Populasi Mobil Listrik BYD di Indonesia Tembus 91 Ribu Unit Lebih
Pertumbuhan adopsi kendaraan listrik di Tanah Air menunjukkan tren yang semakin solid. Produsen otomotif asal China, BYD, mencatatkan angka distribusi yang signifikan bagi pasar kendaraan energi baru hingga pertengahan tahun 2026.
- Populasi unit BYD di jalanan mencapai lebih dari 91 ribu unit per Mei 2026.
- Peningkatan adopsi didorong oleh variasi model dan perluasan infrastruktur pengisian daya.
- BYD mencatat total distribusi global menembus angka 16,5 juta kendaraan di 121 negara.
- Fokus perusahaan kini bergeser pada edukasi teknologi elektrifikasi dan program keberlanjutan.
Pencapaian Distribusi BYD di Tanah Air
Hingga Mei 2026, BYD mengonfirmasi bahwa jumlah kendaraan yang telah diserahterimakan kepada konsumen di Indonesia telah melampaui 91 ribu unit.
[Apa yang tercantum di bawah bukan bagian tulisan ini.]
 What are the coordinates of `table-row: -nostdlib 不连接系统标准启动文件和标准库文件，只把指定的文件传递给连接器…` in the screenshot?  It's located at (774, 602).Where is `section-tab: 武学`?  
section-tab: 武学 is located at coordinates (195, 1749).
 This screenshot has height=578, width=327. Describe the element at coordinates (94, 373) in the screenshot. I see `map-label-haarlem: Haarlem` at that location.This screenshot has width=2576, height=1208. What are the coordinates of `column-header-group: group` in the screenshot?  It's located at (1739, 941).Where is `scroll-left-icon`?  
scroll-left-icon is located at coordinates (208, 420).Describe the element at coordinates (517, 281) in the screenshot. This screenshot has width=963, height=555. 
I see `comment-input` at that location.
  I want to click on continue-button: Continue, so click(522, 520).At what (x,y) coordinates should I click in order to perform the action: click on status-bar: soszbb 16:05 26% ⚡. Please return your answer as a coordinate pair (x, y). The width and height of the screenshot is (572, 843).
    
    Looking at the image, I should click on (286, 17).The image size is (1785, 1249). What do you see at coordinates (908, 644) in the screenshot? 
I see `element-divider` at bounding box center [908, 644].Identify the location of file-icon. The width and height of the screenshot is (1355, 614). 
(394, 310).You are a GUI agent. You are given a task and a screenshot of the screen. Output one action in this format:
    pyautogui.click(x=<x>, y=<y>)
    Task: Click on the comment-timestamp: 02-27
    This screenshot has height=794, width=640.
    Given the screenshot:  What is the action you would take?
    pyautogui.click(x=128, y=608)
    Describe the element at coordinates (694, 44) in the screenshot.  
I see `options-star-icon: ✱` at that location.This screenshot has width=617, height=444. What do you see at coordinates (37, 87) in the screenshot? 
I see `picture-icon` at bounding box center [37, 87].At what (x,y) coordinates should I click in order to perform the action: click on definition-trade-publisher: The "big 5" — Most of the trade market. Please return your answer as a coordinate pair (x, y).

Angka ini menjadi indikator kuat mengenai penerimaan masyarakat terhadap teknologi mobil listrik yang semakin luas.
Pertumbuhan populasi ini tidak terjadi secara instan. Faktor utama yang mendukung lonjakan tersebut adalah pilihan model yang lebih beragam, sehingga konsumen memiliki opsi yang lebih fleksibel sesuai dengan kebutuhan mobilitas dan anggaran mereka.
Selain faktor pilihan produk, pengembangan infrastruktur stasiun pengisian daya yang kian masif di berbagai wilayah turut memberikan rasa aman bagi pengguna. Hal ini meminimalisir kecemasan mengenai jarak tempuh yang selama ini menjadi salah satu hambatan utama dalam transisi ke kendaraan listrik.
Teknologi dan Komitmen Keberlanjutan
Dari sisi teknologi, efisiensi baterai dan fitur modern menjadi daya tarik utama yang ditawarkan. Pengguna kini lebih mempertimbangkan biaya operasional yang jauh lebih rendah dibandingkan kendaraan konvensional berbasis bahan bakar minyak.
Presiden Direktur PT BYD Motor Indonesia, Eagle Zhao, menekankan bahwa langkah perusahaan tidak hanya berfokus pada angka penjualan. Keberlanjutan menjadi inti dari setiap inovasi yang dihadirkan di pasar lokal.
“Bagi BYD, keberlanjutan tidak hanya tentang bagaimana inovasi teknologi terus berkembang, tetapi juga tentang bagaimana manfaat dan dampak positifnya dapat dirasakan oleh masyarakat luas, termasuk generasi muda,” ujar Eagle Zhao.
Sebagai bagian dari komitmen tersebut, BYD juga aktif menjalankan program sosial seperti Small Steps for Tomorrow. Program ini berfokus pada dukungan pendidikan bagi para pelajar, yang menunjukkan bahwa perusahaan ingin membangun ekosistem yang berdampak positif di luar sektor otomotif.